Spain has recently made vast improvements to its minimum income scheme. With the goal of bringing 1.6 million people out of poverty, the new plan will ensure that families have an income between $514 and $1,130 per month, depending on their eligibility. The social program will take into account the number of children per household, single-parent households, annual income and finally, assets. In the words of Deputy Prime Minister Pablo Iglesias, this poverty reduction strategy has birthed “a new social right in Spain” and looks to dissolve deeply ingrained social inequalities among its people.

Nonprofit Initiatives

The Spanish government is not the only body taking action to alleviate poverty. Organizations such as SOS Children’s Villages are actively working on lifting communities out of poverty. While the organization recognizes that Spain is actively working to address national poverty at large, it believes there is more to do in supporting individual families. Spain has the third highest childhood poverty rate in all of Europe and SOS Children’s Villages primarily targets these vulnerable and at-risk children through their many day centers and homeless villages. In hopes of creating more safe and secure Spanish households, it also focuses on psychological counseling for families and works to aid unemployed citizens in finding work. With ongoing humanitarian work in eight locations within mainland Spain and the Canary Islands, SOS Children’s Villages is an example of an organization that is actively working towards poverty eradication in Spain.

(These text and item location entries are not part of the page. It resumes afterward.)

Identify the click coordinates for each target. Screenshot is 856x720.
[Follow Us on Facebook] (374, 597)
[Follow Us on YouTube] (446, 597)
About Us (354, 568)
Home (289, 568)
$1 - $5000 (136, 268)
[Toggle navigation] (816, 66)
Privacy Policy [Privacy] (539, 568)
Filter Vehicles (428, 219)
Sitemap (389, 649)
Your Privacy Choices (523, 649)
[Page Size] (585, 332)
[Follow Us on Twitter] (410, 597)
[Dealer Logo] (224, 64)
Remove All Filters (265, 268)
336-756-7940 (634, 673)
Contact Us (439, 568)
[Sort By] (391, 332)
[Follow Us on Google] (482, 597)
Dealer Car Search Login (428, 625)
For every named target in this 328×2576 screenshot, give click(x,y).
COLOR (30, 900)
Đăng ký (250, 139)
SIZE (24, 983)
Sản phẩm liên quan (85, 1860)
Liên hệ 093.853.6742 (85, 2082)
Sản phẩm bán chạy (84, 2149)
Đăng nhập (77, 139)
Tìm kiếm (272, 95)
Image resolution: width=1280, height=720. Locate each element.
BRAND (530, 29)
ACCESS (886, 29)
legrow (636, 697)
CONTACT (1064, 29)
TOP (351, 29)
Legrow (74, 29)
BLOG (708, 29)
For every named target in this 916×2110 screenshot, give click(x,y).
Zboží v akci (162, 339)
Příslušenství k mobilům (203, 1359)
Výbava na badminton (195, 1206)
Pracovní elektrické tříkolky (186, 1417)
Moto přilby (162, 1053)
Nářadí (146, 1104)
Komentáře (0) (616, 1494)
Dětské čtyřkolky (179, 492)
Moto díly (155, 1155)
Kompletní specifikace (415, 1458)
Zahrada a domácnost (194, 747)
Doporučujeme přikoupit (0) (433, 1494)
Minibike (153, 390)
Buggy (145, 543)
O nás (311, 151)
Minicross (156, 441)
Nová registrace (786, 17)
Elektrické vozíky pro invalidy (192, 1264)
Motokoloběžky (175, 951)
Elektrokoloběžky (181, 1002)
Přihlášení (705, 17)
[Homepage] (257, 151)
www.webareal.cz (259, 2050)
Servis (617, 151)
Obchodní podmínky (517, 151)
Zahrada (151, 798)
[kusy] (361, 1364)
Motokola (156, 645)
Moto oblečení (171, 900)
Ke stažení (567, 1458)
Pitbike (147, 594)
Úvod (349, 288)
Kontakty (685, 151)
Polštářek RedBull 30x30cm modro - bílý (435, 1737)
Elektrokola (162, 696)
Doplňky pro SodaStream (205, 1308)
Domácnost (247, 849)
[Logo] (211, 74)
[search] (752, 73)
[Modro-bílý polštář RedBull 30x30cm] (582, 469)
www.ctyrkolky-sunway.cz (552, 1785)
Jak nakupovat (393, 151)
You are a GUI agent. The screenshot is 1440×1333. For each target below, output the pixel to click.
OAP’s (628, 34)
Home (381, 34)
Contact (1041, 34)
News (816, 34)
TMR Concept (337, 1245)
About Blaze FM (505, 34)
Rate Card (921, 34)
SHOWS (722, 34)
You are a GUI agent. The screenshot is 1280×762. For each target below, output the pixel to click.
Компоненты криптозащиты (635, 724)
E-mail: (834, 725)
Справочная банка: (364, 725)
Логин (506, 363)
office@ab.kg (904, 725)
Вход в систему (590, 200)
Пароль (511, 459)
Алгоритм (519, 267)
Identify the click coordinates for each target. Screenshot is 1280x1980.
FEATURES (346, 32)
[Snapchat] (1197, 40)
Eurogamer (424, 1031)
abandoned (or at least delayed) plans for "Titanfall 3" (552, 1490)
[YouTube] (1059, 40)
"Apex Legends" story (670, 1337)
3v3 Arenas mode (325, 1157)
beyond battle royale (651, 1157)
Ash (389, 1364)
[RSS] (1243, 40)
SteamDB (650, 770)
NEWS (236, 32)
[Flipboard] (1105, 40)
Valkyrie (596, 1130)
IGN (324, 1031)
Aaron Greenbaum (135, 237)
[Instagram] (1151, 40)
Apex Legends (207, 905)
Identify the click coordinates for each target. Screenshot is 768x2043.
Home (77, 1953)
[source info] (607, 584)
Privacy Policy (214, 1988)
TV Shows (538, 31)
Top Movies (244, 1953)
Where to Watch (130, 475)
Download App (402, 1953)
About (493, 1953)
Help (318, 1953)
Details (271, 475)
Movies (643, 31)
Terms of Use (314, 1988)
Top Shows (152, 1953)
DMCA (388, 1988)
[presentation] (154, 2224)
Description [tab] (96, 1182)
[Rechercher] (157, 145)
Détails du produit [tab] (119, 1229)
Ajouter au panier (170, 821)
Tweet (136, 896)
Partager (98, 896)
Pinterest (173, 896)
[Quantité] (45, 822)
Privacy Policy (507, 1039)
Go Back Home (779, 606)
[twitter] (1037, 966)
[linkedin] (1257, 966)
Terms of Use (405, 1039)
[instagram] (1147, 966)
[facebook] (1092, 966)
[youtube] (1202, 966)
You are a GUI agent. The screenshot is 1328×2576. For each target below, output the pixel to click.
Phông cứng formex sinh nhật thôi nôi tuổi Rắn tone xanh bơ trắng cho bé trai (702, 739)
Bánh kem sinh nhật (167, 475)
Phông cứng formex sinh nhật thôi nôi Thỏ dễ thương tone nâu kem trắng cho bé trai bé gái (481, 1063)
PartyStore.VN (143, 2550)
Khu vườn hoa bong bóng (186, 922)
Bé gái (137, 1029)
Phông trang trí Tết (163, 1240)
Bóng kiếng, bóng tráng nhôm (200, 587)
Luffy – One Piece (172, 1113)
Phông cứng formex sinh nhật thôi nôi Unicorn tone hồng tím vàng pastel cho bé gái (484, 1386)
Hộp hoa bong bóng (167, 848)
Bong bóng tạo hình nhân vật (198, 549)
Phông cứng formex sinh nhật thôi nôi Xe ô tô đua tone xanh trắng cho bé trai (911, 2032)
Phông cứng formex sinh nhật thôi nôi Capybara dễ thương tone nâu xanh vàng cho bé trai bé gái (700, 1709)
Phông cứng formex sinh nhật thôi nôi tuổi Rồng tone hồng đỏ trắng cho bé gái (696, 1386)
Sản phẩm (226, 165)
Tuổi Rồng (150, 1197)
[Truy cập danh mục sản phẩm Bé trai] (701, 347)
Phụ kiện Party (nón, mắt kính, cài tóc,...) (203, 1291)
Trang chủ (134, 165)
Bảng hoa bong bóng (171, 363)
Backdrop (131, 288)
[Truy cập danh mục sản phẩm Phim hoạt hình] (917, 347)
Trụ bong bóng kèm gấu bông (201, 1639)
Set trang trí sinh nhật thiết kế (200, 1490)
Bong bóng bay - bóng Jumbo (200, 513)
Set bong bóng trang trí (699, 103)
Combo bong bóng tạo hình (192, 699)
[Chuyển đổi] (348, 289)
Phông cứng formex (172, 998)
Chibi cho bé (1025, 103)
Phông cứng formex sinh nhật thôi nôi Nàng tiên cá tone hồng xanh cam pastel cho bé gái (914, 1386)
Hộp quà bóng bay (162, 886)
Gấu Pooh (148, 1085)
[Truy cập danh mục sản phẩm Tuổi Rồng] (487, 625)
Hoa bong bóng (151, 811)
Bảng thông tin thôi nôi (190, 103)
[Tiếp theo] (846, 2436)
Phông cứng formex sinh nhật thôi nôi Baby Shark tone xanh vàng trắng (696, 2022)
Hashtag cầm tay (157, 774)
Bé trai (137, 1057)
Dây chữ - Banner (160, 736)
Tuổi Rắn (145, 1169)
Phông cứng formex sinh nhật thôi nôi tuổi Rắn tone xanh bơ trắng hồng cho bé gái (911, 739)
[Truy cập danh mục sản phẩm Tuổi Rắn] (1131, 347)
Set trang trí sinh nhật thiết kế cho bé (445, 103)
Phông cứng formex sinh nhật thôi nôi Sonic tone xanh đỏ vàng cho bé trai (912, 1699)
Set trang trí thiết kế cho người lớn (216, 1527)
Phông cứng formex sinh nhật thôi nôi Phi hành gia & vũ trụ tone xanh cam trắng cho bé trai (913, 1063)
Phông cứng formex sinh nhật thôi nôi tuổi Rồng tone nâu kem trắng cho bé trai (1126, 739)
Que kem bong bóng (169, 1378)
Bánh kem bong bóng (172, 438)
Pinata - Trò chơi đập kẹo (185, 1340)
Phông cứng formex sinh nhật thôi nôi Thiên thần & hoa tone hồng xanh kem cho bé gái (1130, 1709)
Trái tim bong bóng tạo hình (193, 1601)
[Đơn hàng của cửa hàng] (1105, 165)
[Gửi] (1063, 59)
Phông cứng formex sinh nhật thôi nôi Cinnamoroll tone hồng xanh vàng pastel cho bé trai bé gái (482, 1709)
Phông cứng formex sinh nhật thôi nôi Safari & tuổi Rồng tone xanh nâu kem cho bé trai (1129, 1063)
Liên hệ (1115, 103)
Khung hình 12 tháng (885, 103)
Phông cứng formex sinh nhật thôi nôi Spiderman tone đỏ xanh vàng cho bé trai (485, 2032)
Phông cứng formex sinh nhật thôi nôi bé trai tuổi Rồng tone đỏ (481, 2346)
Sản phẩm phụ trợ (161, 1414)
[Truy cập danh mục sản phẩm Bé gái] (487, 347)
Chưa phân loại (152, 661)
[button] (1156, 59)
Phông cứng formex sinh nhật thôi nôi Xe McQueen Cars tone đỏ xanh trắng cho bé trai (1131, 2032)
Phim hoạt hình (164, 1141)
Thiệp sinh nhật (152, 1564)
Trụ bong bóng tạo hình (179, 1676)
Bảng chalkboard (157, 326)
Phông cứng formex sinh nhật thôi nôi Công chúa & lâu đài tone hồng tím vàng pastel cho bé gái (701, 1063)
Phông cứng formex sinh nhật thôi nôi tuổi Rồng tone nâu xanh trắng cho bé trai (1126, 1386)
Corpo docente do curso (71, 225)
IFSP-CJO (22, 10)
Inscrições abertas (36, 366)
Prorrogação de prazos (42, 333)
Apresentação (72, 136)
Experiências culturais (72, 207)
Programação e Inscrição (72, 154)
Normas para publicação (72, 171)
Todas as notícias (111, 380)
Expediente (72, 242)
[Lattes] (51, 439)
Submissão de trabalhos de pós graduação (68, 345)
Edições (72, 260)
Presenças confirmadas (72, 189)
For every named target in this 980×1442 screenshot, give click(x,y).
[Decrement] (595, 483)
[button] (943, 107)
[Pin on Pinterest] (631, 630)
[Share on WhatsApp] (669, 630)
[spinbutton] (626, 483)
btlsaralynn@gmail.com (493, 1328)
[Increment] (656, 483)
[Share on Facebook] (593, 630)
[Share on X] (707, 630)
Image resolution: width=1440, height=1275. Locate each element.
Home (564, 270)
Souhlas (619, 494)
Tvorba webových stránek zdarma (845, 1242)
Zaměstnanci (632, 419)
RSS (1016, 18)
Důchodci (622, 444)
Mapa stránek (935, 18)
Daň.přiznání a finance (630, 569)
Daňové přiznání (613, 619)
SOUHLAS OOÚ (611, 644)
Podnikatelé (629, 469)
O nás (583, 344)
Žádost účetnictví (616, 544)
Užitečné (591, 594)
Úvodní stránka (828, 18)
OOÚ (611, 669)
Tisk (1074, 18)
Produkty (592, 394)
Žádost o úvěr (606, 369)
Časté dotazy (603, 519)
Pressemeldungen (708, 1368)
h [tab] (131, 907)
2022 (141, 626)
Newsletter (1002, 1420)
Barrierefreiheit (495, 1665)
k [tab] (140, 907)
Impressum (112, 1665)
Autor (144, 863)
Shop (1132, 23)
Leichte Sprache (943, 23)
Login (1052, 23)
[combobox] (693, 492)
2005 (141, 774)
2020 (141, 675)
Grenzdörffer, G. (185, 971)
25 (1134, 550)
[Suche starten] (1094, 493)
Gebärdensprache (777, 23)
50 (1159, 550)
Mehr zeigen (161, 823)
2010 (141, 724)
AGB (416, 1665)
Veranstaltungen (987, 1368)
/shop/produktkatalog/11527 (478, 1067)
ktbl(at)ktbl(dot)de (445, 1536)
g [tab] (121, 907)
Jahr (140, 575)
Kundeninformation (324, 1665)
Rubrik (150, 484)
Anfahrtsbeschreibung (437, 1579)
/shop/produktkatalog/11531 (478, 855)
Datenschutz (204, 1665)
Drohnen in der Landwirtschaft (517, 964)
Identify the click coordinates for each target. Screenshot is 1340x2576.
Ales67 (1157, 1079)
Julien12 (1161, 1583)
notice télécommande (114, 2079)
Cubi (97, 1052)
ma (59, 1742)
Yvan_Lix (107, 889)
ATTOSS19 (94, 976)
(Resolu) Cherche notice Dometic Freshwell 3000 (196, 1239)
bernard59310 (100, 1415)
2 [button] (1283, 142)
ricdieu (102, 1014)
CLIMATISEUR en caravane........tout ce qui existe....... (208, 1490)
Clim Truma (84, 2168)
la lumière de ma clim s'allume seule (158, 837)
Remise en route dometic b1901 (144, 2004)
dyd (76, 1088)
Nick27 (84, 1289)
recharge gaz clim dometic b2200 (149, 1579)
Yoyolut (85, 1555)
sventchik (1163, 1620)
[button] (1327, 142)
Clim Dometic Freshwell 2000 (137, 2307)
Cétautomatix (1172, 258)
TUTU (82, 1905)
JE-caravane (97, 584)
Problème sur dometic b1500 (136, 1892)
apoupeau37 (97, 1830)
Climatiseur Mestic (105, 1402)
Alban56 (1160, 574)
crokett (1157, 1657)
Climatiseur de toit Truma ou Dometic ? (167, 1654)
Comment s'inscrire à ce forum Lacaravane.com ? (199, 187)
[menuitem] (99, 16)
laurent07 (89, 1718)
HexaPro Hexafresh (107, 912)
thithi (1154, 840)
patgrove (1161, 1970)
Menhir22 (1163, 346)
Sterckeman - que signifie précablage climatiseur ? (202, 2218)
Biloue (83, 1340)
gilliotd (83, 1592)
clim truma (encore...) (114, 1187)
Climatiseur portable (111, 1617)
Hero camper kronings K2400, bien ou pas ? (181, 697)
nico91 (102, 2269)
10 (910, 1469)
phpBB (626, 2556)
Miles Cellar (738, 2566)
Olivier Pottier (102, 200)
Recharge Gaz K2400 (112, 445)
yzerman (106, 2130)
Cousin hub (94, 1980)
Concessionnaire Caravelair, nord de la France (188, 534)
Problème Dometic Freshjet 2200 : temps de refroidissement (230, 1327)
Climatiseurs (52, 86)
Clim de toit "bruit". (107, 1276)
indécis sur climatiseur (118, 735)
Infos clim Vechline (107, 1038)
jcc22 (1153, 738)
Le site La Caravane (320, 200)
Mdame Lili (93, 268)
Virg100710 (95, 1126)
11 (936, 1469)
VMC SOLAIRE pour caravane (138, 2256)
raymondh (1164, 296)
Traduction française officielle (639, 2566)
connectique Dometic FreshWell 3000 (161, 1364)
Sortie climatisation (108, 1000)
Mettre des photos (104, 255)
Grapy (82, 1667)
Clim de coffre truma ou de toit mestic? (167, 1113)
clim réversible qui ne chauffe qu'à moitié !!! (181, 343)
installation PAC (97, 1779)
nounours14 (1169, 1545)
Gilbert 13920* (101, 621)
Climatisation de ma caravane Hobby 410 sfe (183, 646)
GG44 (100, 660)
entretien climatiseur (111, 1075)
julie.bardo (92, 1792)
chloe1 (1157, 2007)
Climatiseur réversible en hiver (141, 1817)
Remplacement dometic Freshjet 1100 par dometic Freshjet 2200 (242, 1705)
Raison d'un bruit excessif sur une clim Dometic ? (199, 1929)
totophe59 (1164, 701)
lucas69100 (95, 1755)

On both the public (federal) and private levels, Spain is developing new innovations and strategies to address its crippling poverty rates. The government’s plans to improve social programs and safety nets while ensuring income guarantees will potentially affect millions of people in struggling Spanish communities. Supplemented with the aid of nonprofit organizations such as SOS Children’s Villages, the goals of these programs hold promises of a better, more secure future for millions of people.